2.4. Histone Deacetylation in NAFLD and Its Therapeutic Implications

The histone deacetylases (HDACs) family includes four distinct classes, namely class I, II, III and IV. HDAC1-3 and HDAC8 constitute Class I HDACs. Class II includes HDAC 4, 5, 6, 7, 9, and 10. On the other hand, class III HDAC enzymes, also known as sirtuins or silent information regulators (SIRT1-7), rely on NAD+ as a cofactor. Class IV HDAC exclusively consist of HDAC11 [86].
HDACs promote a dense chromatin structure and inhibit transcription by deacetylating lysine residues. In a diet-induced NAFLD and HCC mouse model, SREBP1 directly upregulated the expression of HDAC8, which worked with EZH2 concordantly through H4 deacetylation and H3K27 trimethylation to repress Wnt antagonists, thereby activating the Wnt pathway [87,88]. Snail1, a zinc-finger transcription factor, was reported to repress the expression of FASN through recruiting HDAC1/2 to deacetylate H3K9 and H3K27 at FASN promoter. In HFD-fed mice, Snail1 overexpression in the liver decreased the insulin-stimulated lipogenesis in hepatocytes and attenuated the fatty liver. Conversely, disruption of the insulin-snail1 pathway may lead to NAFLD (Figure 3B) [89]. HDAC6 was also reported to deacetylate the transcription factor FOXO1. S100 calcium binding protein A11 (S100A11) was upregulated in NAFLD liver, and then blocked the interaction between HDAC6 and FOXO1 to stimulate lipogenesis and liver steatosis [90]. Here the role of HDAC6 is beneficial along the line of NAFLD prevention.
SIRT1 is a NAD+ coenzyme-dependent histone deacetylase. Various studies have shown that SIRT1 can influence NAFLD through a variety of pathways. On one hand, SIRT1 is a unique upstream regulator of LKB1/AMPK sensing energy signaling [91]. Under fasting condition, the SREBP-1c acetylation level in mouse liver was consistently reduced and its interaction with SIRT1 was increased. The SREBP-1c-SIRT1 interaction was decreased after feeding, while SREBP-1c acetylation went up and better promoted lipogenesis [92]. In HFD model, liver-specific Sirt1 knockout impaired PPARα/PGC-1α signaling and reduced fatty acid oxidation, thereby resulting in increased hepatic steatosis.
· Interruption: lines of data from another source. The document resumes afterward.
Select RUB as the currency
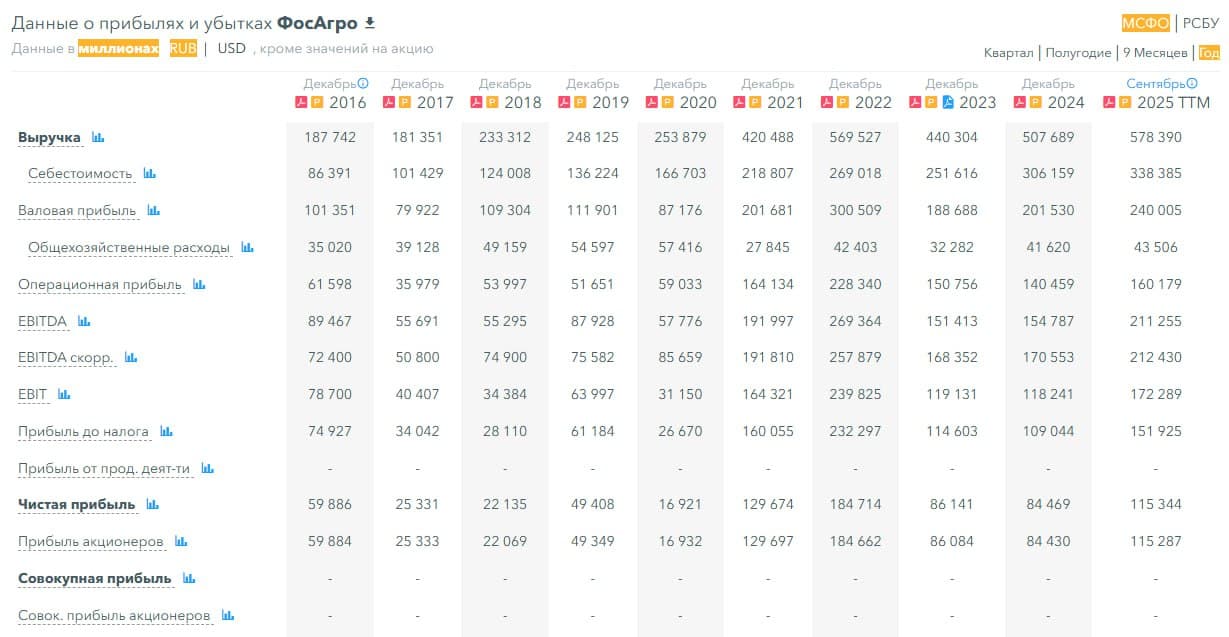Image resolution: width=1229 pixels, height=637 pixels. coord(183,48)
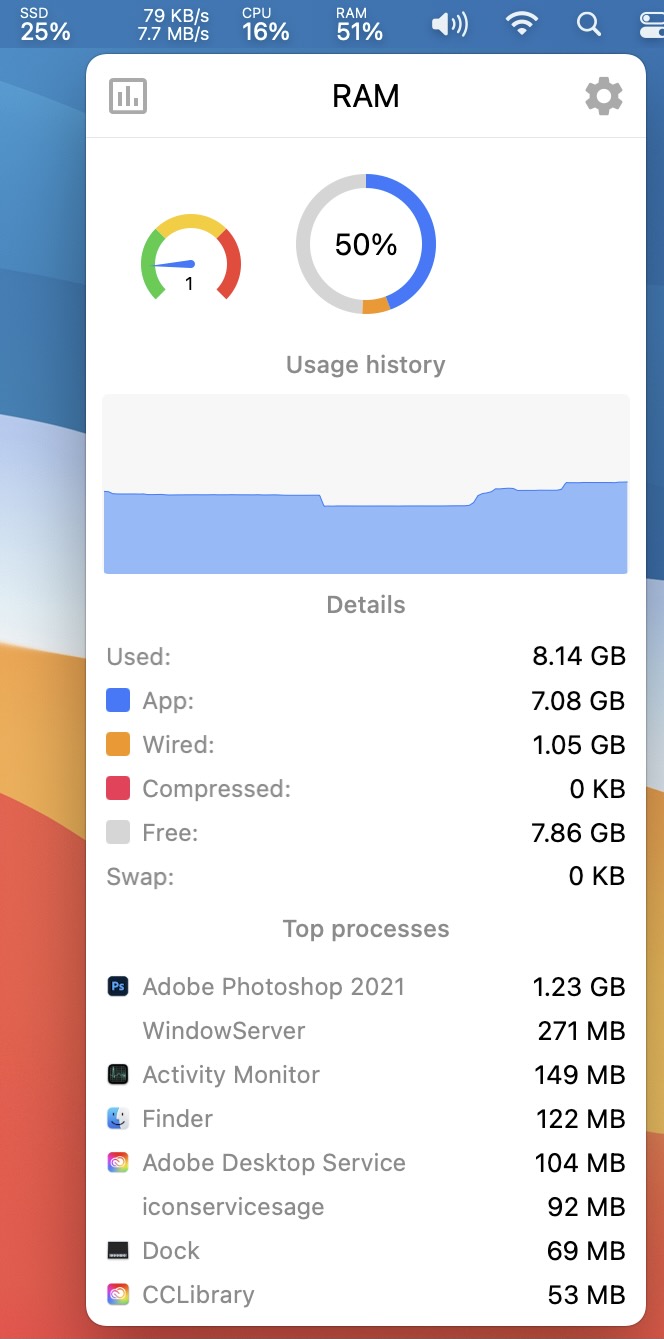Click the CPU 16% menu bar item
The image size is (664, 1339).
click(x=265, y=24)
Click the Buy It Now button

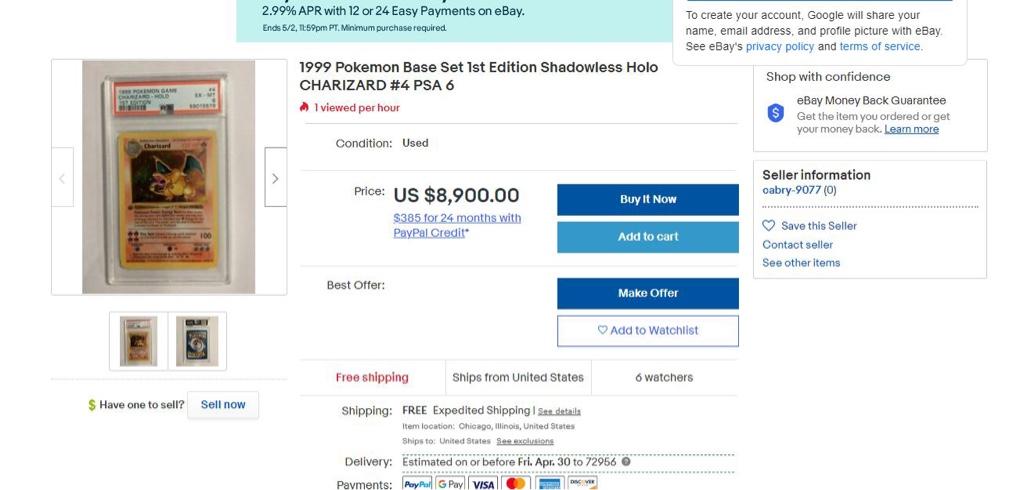(648, 199)
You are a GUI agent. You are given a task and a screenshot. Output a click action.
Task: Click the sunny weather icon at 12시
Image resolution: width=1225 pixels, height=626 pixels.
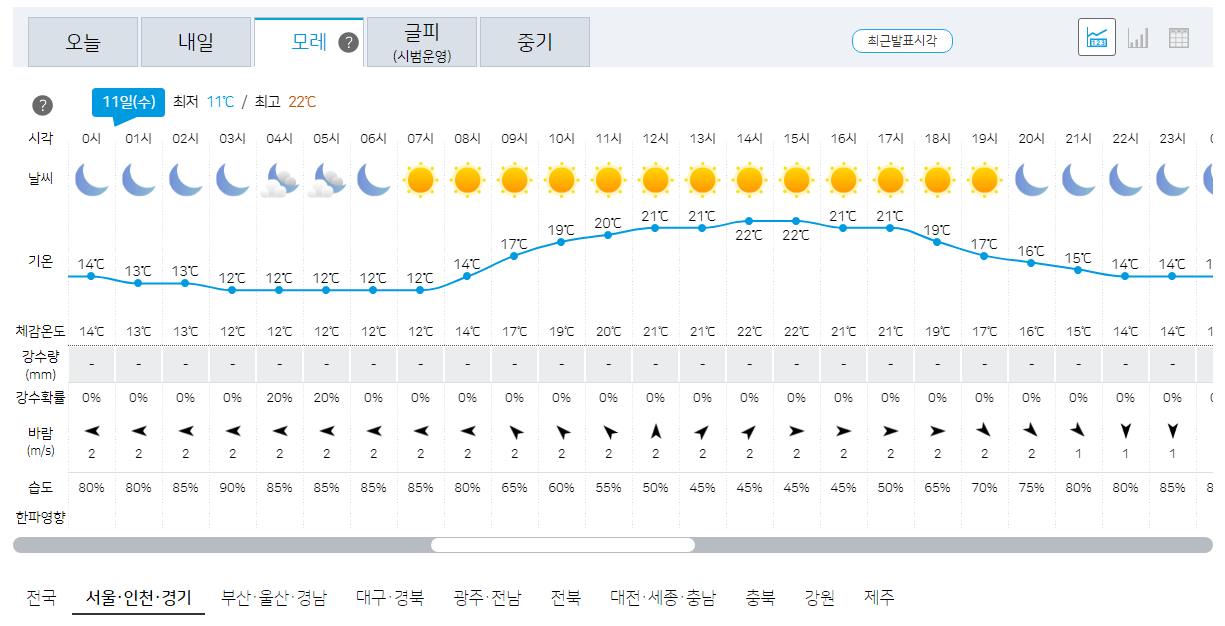(x=656, y=180)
This provided compelling evidence for a significant association between SIRT1 and hepatic fatty acid metabolism [93]. In diet-induced and genetically obese mice, pharmacological SIRT1 activators suppressed the hepatic lipid and cholesterol levels as well as liver steatosis [94]. In addition, SIRT1 could also inhibit NF-κB activity to reduce the inflammatory response, which is a powerful defender against pathologic conditions like fatty liver [95,96]. Thus, interventions stimulating SIRT1 activity could potentially offer therapeutic benefits for the management of hepatic diseases and metabolic syndrome associated with obesity [93].
Like SIRT1, SIRT6 has been implicated in the negative regulation of lipid metabolism and inflammation. Liver-specific Sirt6 knockout mice exhibited a tendency to increase hepatic steatosis, inflammation and insulin resistance under high-fat and high-fructose (HFHF) diet through upregulated BTB domain and CNC homolog 1 (Bach1), a nuclear repressor of Nrf2 [97]. In a similar study, liver-specific Sirt6 deletion led to fatty liver through reduced β-oxidation and enhanced glycolysis, lipogenesis and TG synthesis [98]. Mechanistically, SIRT1 interacts with FOXO3a and NRF1 on SIRT6 promoter to positively regulate SIRT6 expression [98]. Indeed, multiple studies support the idea that SIRT6 promotes β-oxidation in a fasting state. In one study, SIRT6 regulated hepatic PPARα activity in vivo via deacetylation of the cofactor NCOA2 at K780 [99]. In parallel, SIRT6 could increase the activity of long-chain acyl-CoA synthase 5 (ACSL5) by deacetylating K98, K361 and K367 and promote fatty acid β-oxidation, thereby increasing the cellular lipid utilization and ultimately resisting the NAFLD process [100]. In addition, SIRT6 engaged in an interaction with acetyltransferase GCN5 and increased its activity, thereby suppressing hepatic gluconeogenesis. Therefore, hepatic SIRT6 activation may be therapeutically useful in the prevention of IR and NAFLD [101]. Another study demonstrated that SIRT6 overexpression in liver reduced steatosis, inflammation, and fibrosis caused by a HFHF diet, indicating the SIRT6 activator may be a promising therapeutic direction for treating NASH by reducing oxidative stress and inflammation [97]. Together, it is valuable to further explore the therapeutic agonists of SIRT1 and SIRT6 for the treatment of NAFLD.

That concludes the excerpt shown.